Dominic Thiem capped an impressive week to win the Barcelona Open on Sunday, securing his second title of the year.
The fifth-ranked Austrian beat Daniil Medvedev 6-4, 6-0 on Sunday, a day after he was dominant against Rafael Nadal in the semifinals to become the first player other than Novak Djokovic to defeat the Spaniard on clay four times.
Thiem, who didn’t lose a set all week in Barcelona, had beaten Roger Federer in the Indian Wells final last month.
Thiem is the first Austrian winner in Barcelona since Thomas Muster, who won in 1995 and 1996.
“Winning this means a lot to me because it’s such a traditional and special tournament,” Thiem said. “Only great players have won here. Rafa has won it 11 times and it means a lot that Muster won it twice. It’s a big moment for me.”
Thiem had lost to Nadal in the Barcelona final two years ago. It was his first final on clay since last year’s French Open, when he also lost to the Spaniard.

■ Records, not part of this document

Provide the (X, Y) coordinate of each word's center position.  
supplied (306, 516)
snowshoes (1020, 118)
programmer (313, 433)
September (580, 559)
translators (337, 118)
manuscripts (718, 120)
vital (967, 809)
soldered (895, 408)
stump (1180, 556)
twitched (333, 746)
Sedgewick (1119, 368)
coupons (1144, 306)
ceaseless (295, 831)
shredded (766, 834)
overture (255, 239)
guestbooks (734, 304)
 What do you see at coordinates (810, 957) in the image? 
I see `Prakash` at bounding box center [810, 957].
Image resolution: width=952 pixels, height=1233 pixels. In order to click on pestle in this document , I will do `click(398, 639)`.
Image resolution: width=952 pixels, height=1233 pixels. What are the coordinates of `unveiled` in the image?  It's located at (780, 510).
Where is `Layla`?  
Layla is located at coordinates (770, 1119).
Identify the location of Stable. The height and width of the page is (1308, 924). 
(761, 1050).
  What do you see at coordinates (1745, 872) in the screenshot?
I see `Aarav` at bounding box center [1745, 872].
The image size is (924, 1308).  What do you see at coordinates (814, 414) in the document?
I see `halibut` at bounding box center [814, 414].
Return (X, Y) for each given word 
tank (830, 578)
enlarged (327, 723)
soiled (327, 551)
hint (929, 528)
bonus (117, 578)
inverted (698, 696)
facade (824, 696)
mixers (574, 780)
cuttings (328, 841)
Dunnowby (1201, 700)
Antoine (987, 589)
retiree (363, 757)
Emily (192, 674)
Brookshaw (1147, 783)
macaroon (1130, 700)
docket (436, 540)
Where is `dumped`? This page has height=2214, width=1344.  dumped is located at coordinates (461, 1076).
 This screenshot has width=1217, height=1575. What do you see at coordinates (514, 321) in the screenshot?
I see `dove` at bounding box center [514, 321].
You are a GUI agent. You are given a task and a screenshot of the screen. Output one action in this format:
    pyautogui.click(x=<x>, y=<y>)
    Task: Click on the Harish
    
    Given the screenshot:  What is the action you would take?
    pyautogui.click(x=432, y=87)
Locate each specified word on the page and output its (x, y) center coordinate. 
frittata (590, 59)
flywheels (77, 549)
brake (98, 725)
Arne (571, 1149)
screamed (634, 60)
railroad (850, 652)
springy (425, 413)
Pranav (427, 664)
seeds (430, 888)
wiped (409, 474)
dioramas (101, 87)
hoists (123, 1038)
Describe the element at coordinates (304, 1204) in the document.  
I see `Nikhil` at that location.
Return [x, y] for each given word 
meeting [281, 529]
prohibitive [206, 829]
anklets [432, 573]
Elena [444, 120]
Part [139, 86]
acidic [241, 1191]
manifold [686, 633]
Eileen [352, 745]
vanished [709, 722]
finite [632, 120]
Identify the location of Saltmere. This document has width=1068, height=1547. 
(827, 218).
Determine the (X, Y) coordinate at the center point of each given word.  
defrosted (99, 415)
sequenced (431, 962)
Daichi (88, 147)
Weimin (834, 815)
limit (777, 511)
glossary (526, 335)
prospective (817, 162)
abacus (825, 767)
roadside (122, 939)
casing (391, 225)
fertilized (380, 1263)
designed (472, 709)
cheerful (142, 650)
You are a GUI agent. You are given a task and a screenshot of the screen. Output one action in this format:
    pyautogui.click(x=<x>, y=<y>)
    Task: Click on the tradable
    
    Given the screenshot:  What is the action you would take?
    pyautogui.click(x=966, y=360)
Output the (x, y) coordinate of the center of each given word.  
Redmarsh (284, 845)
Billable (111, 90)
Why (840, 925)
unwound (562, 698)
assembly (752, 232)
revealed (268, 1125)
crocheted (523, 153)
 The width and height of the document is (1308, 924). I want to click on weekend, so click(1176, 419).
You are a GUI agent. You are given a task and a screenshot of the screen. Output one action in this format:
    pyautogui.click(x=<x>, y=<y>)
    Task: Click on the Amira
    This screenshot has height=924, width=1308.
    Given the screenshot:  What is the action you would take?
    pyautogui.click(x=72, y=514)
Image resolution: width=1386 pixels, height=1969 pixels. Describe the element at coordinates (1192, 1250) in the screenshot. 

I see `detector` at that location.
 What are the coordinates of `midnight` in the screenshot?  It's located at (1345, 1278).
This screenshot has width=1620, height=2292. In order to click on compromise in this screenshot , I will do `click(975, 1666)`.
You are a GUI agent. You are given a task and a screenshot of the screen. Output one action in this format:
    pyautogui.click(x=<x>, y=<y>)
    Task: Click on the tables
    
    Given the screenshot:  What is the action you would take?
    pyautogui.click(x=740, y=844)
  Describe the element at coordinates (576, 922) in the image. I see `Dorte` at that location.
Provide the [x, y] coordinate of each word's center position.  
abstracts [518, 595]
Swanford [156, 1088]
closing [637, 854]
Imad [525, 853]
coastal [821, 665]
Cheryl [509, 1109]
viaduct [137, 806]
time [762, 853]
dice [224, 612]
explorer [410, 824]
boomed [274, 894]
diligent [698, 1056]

The 14th-ranked Medvedev, coming off a semifinal appearance in Monte Carlo, was playing in his first clay court final. He has reached at least the semifinals in five of his nine tournaments this season and has a tour-best 25 wins in 2019.
The 23-year-old Russian started well by taking a 3-0 lead with an early break in the first set, but he was never in contention again after Thiem took control of a match that lasted just more than an hour.
Thiem dropped only five points in the second set, winning 14 in a row at one stage. He won 12 of the last 13 games.
“I tried my best, but Dominic was too good today,” Medvedev said. “At one point, even just getting a point off him was a great achievement.”
It was the 13th career singles title for the 25-year-old Thiem, the ninth on clay. He next plays in Madrid, where he has been runner-up the last two seasons.
“A title like this always gives you a lot of confidence, so I’ll be in a good mood going into Madrid,” Thiem said. “But the special thing about tennis is that I’ll start from zero in Madrid. All the guys there are really strong, so I’ll need to be ready from the first point.”